### Passage

Content starts

I was completely wiped out last night - got home, tested my blood sugar, and then sat around like a lump for about twenty minutes in front of Cowzilla before realizing that I needed to eat something for dinner. I was so tired I forgot to walk the rent downstairs to the super - just went to bed, finished Declare, set the alarm, and went to sleep. About all I managed to accomplish yesterday was mailing out the bandages I sold on eBay and getting the money order for the rent.
I wound up getting a good ten hours of sleep last night and actually feel halfway decent this morning. This was a good thing, because P's Swedish Death Flu is trying for a comeback and she was all kittywumpus this morning, unable to find wallet, phone, head...you know how those mornings are. I took her by the Caribou on Penn since I figured we had time to do that on the way to catch the bus, but I was wrong and we wound up activating Plan C, which due to something having gone horribly wrong on I-35W required us to drive into town via Lyndale, 46th, and 1st Avenue to Marquette. Even though we were on the surface all the way in, I still got P to work on time. Yay.
Well, it's very different from Stross' The Atrocity Archives, and that's only partly due to the stylistic differences between Deighton and Le Carre which are the most obvious point of departure. Declare develops slowly, drawing together the disparate threads of its story over forty years of wandering in the wilderness of mirrors that was the Great Game played out between the Cheka/OGPU/NKVD/KGB on the one hand and the various intelligence agencies of the NATO powers on the other, while Stross' short novel is more of a thriller in the Quiller/James Bond tradition - one can easily see it being made into a movie along the lines of Raiders of the Lost Ark, with which it shares some literary/historical genes.
I can't really go into the other major point of divergence between the two books without spoiling both, but suffice it to say that while Stross' book is definitely a part of the Cthulhu Mythos, Powers' is not, although that's not entirely clear until a good ways into the book. It has all the feel of one, until the significance of Hale's Middle Eastern connections becomes apparent, but that's not until you've gotten well stuck into it. I enjoyed it tremendously, and recommend it highly.
Finally, an observation: it's a waste of time looking for cheerful icons in the utena_icons community. What was I thinking?

Content ends

### Input data
Content starts

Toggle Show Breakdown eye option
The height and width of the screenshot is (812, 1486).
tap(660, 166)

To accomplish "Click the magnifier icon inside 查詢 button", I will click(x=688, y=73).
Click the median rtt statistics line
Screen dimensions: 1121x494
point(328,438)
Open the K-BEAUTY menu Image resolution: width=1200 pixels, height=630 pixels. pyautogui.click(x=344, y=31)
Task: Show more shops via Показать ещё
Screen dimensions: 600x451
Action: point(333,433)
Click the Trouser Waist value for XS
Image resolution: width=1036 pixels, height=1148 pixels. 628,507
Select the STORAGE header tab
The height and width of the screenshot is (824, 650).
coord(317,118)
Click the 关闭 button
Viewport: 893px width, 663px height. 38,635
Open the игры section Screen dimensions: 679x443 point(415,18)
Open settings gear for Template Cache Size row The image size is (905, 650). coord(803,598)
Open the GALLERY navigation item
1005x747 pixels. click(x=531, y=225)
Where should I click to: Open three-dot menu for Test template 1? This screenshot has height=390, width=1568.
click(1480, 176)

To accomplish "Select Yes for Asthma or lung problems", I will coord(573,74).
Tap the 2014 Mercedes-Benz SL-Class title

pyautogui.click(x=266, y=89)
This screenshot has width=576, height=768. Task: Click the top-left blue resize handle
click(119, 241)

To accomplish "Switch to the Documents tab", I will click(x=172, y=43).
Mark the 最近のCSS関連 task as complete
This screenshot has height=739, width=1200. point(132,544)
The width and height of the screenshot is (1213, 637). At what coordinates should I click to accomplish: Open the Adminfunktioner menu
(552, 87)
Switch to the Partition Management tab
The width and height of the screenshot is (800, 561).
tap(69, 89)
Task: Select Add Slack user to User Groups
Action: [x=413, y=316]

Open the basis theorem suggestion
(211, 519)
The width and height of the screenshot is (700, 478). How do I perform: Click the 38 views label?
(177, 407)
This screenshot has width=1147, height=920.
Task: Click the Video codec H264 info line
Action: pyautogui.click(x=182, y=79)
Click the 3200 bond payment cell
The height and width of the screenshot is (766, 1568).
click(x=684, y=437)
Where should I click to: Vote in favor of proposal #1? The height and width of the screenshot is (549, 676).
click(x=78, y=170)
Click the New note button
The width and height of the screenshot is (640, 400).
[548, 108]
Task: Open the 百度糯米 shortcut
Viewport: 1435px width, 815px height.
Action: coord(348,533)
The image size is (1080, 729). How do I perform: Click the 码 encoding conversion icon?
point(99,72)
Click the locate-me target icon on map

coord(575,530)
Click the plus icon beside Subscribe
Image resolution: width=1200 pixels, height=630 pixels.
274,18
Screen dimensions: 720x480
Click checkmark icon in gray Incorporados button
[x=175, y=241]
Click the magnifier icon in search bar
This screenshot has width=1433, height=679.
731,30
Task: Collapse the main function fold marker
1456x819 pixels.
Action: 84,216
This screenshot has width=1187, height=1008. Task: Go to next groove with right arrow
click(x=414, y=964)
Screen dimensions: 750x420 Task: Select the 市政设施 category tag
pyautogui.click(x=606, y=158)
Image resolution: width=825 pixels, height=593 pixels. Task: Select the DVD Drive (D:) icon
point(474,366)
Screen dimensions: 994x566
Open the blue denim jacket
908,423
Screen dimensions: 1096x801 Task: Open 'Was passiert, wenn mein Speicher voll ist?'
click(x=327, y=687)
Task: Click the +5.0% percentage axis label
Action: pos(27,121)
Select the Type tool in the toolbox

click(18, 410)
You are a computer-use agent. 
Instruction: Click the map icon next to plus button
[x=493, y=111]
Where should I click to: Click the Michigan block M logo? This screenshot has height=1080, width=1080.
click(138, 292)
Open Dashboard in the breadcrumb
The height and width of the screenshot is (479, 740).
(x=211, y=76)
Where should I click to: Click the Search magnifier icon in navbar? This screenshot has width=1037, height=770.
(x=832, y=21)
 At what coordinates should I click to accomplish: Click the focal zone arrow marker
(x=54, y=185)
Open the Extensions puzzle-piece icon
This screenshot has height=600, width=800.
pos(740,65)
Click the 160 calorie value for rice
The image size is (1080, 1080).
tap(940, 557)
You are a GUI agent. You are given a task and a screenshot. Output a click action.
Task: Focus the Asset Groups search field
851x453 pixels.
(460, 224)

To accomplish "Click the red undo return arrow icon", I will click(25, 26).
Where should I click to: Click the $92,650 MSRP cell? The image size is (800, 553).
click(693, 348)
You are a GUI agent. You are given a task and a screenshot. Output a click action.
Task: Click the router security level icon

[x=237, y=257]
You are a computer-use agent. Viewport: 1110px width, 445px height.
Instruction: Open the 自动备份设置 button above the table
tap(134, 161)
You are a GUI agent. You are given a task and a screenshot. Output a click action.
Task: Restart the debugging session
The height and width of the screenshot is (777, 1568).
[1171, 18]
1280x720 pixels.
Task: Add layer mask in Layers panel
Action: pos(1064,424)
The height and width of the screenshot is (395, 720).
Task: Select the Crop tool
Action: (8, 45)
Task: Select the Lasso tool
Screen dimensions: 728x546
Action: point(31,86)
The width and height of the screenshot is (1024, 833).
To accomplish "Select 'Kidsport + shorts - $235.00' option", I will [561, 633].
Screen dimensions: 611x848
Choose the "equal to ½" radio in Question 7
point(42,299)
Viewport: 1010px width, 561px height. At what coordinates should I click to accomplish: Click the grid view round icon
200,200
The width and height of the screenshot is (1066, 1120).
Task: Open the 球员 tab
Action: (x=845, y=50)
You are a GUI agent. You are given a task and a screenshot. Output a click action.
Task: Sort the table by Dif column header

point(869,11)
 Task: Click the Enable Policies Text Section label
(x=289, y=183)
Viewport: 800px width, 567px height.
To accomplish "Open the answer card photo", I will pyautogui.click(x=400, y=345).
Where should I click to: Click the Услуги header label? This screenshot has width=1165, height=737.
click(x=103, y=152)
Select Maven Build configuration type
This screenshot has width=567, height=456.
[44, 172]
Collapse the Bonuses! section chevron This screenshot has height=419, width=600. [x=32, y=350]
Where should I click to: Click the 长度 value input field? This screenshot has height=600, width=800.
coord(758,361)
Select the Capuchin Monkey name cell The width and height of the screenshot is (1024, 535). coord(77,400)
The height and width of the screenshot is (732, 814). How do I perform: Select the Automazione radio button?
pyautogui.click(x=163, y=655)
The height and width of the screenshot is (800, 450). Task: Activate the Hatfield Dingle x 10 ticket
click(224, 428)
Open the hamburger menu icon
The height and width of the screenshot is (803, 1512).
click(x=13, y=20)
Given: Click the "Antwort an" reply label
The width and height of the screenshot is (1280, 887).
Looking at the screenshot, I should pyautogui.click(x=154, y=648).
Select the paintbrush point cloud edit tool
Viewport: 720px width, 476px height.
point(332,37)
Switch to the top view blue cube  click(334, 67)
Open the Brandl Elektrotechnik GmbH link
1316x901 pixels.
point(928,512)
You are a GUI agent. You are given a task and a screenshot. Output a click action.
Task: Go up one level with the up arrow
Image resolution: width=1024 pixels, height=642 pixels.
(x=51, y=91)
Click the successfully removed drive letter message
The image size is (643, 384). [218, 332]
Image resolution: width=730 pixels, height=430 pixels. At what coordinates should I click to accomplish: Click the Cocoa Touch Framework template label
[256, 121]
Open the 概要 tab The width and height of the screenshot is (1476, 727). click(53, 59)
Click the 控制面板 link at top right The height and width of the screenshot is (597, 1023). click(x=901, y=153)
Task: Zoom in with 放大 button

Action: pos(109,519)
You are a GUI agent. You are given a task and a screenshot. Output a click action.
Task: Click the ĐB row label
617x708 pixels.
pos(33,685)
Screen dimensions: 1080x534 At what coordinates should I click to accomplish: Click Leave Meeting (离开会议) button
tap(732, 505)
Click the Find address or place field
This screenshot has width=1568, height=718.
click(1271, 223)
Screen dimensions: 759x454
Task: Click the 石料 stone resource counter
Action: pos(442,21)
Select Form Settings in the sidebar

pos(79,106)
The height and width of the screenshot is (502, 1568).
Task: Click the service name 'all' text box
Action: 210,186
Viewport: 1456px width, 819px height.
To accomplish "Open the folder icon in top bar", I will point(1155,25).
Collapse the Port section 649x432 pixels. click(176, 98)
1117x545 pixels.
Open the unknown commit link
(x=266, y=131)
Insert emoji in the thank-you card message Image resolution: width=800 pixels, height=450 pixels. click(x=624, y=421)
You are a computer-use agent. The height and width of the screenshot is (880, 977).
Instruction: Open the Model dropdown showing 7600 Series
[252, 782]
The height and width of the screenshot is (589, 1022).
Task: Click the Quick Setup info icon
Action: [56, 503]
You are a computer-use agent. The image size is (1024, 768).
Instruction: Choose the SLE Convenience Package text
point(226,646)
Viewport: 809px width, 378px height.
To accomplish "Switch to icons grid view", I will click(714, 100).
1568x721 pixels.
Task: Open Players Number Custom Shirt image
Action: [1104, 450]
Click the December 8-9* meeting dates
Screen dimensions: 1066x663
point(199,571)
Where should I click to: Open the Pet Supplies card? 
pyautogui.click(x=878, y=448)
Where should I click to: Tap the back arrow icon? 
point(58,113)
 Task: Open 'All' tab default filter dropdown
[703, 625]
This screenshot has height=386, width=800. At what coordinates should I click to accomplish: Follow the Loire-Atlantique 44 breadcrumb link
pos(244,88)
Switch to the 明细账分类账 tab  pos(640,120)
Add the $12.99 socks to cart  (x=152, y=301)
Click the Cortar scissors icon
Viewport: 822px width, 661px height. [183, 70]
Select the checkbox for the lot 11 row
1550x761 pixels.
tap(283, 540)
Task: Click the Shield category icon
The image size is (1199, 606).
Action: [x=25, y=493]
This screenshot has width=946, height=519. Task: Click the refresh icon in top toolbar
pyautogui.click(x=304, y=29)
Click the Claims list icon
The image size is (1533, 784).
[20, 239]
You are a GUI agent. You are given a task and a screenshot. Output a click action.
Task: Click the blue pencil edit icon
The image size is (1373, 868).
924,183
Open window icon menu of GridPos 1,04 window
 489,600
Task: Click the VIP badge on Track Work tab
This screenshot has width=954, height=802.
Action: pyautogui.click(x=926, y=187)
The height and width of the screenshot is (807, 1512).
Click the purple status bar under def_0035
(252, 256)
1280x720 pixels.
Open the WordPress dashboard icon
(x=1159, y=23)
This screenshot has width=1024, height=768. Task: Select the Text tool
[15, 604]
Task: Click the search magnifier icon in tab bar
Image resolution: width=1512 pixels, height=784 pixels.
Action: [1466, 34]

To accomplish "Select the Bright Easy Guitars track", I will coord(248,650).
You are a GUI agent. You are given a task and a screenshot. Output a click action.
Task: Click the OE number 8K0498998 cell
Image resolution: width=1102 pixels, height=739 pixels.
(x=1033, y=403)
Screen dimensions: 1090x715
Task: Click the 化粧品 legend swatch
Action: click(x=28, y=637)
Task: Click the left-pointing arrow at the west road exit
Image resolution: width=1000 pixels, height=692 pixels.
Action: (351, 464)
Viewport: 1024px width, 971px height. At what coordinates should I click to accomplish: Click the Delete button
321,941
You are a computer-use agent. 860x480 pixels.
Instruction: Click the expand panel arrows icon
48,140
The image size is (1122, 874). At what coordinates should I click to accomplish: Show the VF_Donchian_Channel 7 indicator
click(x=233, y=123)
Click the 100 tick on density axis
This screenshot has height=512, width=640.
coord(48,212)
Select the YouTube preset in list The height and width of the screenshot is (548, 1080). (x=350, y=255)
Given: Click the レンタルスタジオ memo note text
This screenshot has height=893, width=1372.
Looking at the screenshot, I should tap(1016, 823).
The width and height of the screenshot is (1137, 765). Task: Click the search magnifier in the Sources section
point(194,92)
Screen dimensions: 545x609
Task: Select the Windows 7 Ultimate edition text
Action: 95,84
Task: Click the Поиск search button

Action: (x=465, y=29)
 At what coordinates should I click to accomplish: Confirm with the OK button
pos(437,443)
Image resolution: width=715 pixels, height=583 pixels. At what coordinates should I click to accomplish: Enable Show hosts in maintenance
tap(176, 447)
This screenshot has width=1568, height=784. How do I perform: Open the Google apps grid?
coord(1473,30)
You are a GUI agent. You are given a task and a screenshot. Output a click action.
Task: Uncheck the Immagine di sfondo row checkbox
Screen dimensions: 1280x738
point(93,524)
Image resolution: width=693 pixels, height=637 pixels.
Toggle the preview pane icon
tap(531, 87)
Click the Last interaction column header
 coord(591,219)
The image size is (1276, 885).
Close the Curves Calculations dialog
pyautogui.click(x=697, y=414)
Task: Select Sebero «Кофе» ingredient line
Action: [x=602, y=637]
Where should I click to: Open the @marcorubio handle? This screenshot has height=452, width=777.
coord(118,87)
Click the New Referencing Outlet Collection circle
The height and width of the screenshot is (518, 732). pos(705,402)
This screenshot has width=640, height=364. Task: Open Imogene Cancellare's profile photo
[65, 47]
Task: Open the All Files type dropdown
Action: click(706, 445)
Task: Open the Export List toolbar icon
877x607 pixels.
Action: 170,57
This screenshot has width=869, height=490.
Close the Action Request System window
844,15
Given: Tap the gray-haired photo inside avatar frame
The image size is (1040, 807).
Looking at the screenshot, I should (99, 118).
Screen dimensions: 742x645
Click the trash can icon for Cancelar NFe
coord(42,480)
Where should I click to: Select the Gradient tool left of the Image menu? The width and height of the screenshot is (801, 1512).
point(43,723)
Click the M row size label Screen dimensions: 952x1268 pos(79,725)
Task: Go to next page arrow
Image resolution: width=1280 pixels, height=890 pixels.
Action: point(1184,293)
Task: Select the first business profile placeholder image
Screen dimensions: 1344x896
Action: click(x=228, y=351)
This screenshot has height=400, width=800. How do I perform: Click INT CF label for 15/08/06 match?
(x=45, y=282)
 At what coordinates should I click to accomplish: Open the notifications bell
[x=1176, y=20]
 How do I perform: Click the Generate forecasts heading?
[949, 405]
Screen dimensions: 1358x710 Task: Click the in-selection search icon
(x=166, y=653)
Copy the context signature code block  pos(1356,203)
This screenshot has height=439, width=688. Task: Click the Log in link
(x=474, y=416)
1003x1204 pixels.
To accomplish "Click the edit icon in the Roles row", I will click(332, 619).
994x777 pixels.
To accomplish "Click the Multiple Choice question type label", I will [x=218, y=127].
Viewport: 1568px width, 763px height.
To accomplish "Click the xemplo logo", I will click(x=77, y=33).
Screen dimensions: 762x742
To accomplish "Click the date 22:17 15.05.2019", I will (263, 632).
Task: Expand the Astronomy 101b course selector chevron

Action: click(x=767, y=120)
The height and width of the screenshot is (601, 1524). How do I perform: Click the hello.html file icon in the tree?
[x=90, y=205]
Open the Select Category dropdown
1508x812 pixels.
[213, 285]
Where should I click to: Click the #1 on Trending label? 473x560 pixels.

Content ends

### Task instructions
(A) List the streets the post names as the Plan C driving route into town, in the order they appear.
(B) Reproduce the post's text between "I can't really" and "was I thinking?", inclusive.

### Exercise results
(A) Lyndale, 46th, 1st Avenue, Marquette

(B)
I can't really go into the other major point of divergence between the two books without spoiling both, but suffice it to say that while Stross' book is definitely a part of the Cthulhu Mythos, Powers' is not, although that's not entirely clear until a good ways into the book. It has all the feel of one, until the significance of Hale's Middle Eastern connections becomes apparent, but that's not until you've gotten well stuck into it. I enjoyed it tremendously, and recommend it highly.
Finally, an observation: it's a waste of time looking for cheerful icons in the utena_icons community. What was I thinking?